Plugins

插件系统 (Plugins)¶

支持通过插件扩展 (或覆盖) 新的站点、文本处理器 (processors)、客户端 (clients)。

插件可放在本地目录中启用, 也可选择是否覆盖内置实现。

在 `settings.toml` 中启用¶

[plugins]
# 是否启用本地插件目录
enable_local_plugins = true
# 是否允许本地插件覆盖内置实现
override_builtins = false
# 本地插件路径 (可选)
local_plugins_path = "./novel_plugins"

目录结构¶

.
├─ settings.toml
└─ novel_plugins
   ├─ sites
   │  └─ ciweimao            # 示例: 站点键 (site_key), 即 --site 的值
   │     ├─ fetcher.py       # 必需: 实现会话类 (如 CiweimaoFetcher)
   │     ├─ parser.py        # 必需: 实现解析类 (如 CiweimaoParser)
   │     ├─ searcher.py      # 可选: 用于站内搜索
   │     └─ client.py        # 可选: 不提供则使用通用 CommonClient
   └─ processors
      └─ processor_a.py      # 自定义文本处理器, 名称在 settings.toml 的 processors.name 中引用

sites/<site_key>/ 中的 <site_key> 即命令行 --site 的值, 例如:

novel-cli download --site ciweimao 123456

扩展一个站点¶

一个站点通常包含两个必要组件: Fetcher (抓取页面) 与 Parser (解析页面)

可选组件: Searcher (站内搜索) 、Client (覆盖默认下载/导出流程)

1. Fetcher (抓取)¶

职责: 登录、抓取 书籍信息页 与 章节页 (可能为多页)
建议继承: BaseFetcher 或更高层的 GenericFetcher
注册: 使用装饰器 @registrar.register_fetcher()

Fetcher 协议 (精简)¶

class FetcherProtocol(Protocol):
    site_name: str

    async def login(
        self,
        username: str = "",
        password: str = "",
        cookies: dict[str, str] | None = None,
        attempt: int = 1,
        **kwargs: Any,
    ) -> bool: ...
    async def fetch_book_info(self, book_id: str, **kwargs: Any) -> list[str]: ...
    async def fetch_chapter_content(self, book_id: str, chapter_id: str, **kwargs: Any) -> list[str]: ...

    @property
    def is_logged_in(self) -> bool: ...
    @property
    def login_fields(self) -> list[LoginField]: ...

需要登录的站点可提供交互字段:

@dataclass
class LoginField:
    name: str
    label: str
    type: Literal["text", "password", "cookie"]
    required: bool
    default: str = ""
    placeholder: str = ""
    description: str = ""

继承 `BaseFetcher` (自定义 URL 的简单站点)¶

from typing import Any
from novel_downloader.plugins.base.fetcher import BaseFetcher
from novel_downloader.plugins.registry import registrar

@registrar.register_fetcher()
class B520Fetcher(BaseFetcher):
    site_name: str = "b520"

    BOOK_INFO_URL = "http://www.b520.cc/{book_id}/"
    CHAPTER_URL   = "http://www.b520.cc/{book_id}/{chapter_id}.html"

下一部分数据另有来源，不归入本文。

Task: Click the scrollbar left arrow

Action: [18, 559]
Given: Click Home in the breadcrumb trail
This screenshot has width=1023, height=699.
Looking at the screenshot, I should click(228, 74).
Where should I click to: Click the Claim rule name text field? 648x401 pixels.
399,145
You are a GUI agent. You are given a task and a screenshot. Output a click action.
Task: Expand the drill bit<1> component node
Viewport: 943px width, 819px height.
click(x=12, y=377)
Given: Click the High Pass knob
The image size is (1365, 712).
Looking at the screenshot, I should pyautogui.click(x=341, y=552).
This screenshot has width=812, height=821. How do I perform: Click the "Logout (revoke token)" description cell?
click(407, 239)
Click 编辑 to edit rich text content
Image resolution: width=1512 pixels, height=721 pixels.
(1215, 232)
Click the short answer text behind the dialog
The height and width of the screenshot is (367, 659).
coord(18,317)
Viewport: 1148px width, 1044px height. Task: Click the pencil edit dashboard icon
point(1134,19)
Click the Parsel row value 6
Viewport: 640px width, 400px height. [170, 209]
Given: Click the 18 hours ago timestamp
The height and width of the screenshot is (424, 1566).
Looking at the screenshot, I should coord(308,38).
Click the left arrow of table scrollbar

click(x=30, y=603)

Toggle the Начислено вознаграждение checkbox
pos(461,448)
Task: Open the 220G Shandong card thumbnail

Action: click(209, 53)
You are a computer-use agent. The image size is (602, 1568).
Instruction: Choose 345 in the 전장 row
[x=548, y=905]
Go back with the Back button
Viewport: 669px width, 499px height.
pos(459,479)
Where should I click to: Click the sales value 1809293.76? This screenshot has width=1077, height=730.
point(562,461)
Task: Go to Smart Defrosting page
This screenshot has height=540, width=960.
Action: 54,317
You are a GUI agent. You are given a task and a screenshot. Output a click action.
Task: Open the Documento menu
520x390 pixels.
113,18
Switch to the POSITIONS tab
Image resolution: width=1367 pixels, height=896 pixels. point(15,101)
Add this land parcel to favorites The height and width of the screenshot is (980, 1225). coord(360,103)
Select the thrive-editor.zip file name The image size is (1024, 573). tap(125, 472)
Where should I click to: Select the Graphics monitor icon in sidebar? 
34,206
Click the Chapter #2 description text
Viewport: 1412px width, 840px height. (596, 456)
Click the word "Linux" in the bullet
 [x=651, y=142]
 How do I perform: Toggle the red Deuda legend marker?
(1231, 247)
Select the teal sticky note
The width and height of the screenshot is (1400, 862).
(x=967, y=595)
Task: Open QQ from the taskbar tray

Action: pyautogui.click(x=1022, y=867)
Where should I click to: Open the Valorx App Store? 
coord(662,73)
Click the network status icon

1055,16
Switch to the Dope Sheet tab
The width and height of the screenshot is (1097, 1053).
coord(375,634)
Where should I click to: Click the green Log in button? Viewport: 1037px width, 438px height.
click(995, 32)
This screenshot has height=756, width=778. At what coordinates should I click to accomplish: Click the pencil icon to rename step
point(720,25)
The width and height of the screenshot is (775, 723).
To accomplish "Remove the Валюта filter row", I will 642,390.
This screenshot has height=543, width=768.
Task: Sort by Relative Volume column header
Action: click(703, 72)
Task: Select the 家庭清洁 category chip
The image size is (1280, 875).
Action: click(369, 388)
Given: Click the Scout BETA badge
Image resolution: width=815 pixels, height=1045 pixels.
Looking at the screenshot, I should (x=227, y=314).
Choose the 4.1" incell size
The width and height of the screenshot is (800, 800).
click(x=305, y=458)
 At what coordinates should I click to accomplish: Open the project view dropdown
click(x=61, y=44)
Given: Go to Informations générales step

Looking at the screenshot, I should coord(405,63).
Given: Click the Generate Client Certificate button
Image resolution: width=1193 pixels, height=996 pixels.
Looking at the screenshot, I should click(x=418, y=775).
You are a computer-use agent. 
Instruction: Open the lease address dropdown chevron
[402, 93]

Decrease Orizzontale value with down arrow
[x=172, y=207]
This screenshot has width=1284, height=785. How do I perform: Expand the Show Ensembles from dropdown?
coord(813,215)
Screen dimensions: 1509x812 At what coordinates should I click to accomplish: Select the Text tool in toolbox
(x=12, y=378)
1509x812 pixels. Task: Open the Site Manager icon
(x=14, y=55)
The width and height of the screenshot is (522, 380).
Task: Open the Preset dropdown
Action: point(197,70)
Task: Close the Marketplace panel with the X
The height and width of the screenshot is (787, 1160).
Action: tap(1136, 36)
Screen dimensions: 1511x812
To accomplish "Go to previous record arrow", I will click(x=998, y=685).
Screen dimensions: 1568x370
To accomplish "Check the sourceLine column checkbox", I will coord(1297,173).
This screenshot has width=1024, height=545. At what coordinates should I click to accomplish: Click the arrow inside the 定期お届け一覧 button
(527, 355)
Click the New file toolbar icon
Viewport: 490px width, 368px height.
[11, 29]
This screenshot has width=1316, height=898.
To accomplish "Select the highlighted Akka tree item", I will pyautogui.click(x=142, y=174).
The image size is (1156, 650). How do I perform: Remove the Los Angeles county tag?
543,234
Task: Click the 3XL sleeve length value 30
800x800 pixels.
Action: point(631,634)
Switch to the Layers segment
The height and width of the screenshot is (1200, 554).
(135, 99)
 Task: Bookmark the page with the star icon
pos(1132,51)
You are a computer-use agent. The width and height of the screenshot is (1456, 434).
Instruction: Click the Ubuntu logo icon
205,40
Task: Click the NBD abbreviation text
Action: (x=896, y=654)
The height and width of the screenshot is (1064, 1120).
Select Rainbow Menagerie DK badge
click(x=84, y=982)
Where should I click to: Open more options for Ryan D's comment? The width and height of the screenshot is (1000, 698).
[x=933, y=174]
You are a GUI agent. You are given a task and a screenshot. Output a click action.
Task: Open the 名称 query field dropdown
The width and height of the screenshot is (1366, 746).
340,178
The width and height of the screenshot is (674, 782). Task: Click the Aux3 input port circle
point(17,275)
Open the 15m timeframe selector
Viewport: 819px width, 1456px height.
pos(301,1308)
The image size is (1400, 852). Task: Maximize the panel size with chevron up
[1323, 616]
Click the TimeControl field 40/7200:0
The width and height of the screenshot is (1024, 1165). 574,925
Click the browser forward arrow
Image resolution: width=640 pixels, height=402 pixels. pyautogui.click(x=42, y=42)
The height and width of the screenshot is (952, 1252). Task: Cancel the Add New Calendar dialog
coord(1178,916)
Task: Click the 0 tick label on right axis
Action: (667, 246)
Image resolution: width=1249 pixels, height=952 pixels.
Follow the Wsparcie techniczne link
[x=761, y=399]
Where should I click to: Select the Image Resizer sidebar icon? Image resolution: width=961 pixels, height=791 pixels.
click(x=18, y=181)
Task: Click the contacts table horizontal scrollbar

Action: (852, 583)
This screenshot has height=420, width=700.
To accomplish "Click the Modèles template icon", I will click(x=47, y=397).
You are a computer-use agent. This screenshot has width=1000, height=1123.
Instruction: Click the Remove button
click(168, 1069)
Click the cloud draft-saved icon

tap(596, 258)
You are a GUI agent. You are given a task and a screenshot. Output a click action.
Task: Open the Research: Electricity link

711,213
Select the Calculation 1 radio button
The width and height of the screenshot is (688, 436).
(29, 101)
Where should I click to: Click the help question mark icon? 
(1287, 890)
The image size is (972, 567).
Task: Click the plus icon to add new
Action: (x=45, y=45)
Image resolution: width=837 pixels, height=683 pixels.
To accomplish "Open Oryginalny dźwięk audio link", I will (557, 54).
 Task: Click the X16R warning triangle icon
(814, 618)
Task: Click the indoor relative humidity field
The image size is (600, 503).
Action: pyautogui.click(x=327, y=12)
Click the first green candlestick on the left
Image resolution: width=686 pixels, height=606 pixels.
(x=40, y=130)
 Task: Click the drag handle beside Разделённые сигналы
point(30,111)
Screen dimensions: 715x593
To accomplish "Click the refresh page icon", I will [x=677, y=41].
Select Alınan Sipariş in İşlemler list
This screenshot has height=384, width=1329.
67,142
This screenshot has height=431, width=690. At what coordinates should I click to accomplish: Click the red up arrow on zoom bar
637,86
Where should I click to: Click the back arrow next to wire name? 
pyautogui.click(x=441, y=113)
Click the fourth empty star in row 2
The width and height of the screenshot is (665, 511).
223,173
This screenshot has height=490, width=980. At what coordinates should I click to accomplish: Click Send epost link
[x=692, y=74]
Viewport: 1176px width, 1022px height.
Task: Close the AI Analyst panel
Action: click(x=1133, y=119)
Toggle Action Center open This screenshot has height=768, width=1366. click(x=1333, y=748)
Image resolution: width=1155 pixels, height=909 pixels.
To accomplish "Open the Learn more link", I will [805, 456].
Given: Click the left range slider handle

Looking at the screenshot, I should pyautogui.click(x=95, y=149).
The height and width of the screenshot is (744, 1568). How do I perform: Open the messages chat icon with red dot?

    async def fetch_book_info(self, book_id: str, **kwargs: Any) -> list[str]:
        url = self.BOOK_INFO_URL.format(book_id=book_id)
        return [await self.fetch(url, headers={"Referer": "http://www.b520.cc/"})]

    async def fetch_chapter_content(self, book_id: str, chapter_id: str, **kwargs: Any) -> list[str]:
        url = self.CHAPTER_URL.format(book_id=book_id, chapter_id=chapter_id)
        return [await self.fetch(url, headers={"Referer": "http://www.b520.cc/"}, encoding="gbk")]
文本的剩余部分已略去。